§ Dataset entries
=-=-=-=-=

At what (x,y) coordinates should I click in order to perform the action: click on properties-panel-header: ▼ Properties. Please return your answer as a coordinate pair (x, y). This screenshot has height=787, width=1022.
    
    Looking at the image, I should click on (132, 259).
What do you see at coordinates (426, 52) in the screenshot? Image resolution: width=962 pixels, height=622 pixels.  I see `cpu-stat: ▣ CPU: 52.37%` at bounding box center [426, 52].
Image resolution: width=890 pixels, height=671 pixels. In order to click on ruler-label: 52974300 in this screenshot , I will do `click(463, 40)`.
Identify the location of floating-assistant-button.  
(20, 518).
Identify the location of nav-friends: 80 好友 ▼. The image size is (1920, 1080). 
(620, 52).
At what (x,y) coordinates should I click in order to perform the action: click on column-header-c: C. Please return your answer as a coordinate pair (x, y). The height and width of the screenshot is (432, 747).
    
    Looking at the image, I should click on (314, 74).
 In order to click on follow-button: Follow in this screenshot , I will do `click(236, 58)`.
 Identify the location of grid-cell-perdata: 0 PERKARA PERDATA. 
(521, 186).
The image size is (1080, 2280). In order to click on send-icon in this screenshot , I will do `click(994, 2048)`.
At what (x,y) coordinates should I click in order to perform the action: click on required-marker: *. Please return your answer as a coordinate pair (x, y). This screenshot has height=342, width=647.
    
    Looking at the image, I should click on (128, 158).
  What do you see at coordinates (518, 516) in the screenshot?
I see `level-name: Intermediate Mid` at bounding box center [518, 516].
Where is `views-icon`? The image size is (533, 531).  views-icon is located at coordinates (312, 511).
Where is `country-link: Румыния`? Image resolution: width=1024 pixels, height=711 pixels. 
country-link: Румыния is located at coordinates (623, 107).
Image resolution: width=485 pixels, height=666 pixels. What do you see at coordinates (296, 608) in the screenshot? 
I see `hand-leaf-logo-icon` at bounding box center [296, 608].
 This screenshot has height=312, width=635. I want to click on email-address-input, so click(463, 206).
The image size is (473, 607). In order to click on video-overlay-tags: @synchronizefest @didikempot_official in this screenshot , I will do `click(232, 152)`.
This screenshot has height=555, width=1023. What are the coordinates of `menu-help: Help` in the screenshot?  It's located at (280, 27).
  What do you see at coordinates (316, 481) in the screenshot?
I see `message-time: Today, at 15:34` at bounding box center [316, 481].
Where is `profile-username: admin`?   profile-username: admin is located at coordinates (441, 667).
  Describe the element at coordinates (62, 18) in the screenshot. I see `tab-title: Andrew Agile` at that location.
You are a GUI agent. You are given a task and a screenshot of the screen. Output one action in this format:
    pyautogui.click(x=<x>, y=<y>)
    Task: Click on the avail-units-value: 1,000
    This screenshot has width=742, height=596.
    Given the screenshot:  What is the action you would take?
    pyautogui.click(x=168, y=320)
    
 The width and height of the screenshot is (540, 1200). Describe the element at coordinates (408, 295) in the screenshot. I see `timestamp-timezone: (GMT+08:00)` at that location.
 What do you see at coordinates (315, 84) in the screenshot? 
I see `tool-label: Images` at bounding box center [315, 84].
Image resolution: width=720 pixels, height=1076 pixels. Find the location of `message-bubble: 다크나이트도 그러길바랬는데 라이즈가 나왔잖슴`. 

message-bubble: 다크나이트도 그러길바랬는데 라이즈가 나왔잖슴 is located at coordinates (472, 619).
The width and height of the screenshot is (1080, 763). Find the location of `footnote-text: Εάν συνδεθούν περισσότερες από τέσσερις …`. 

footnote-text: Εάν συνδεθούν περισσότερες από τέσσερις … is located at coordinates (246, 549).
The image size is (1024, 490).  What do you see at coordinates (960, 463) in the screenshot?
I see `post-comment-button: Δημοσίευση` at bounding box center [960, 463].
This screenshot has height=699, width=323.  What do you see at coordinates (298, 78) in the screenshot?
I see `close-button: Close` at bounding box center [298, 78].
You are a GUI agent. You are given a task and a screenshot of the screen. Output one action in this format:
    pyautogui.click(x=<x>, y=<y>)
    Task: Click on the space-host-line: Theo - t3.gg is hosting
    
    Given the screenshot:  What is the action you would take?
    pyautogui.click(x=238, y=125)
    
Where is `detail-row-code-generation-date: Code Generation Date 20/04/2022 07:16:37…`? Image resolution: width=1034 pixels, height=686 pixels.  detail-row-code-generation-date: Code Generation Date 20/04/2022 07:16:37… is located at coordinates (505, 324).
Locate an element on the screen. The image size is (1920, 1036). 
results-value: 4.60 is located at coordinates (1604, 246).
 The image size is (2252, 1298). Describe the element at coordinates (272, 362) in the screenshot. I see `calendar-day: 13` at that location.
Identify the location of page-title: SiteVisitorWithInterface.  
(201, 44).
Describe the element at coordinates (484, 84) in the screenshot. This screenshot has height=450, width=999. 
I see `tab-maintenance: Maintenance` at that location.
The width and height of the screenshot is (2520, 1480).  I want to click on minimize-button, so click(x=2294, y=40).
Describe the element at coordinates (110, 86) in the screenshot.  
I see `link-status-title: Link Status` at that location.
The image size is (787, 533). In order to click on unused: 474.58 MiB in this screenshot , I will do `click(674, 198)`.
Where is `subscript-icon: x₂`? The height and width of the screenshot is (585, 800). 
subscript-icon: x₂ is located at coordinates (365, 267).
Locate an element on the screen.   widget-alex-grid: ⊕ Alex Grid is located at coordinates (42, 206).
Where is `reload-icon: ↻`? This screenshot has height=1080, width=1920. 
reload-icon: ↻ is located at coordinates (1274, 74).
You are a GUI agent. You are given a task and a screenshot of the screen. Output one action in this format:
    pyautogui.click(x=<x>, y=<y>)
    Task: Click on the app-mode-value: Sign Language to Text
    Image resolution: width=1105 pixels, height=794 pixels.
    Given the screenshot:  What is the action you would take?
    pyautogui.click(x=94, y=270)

=-=-=-=-=

§ WORK INSTRUCTION
Return every line above that contains the string "country", matching case exactly.

§ RESULT OF THIS TASK
Where is `country-link: Румыния`? Image resolution: width=1024 pixels, height=711 pixels. 
country-link: Румыния is located at coordinates (623, 107).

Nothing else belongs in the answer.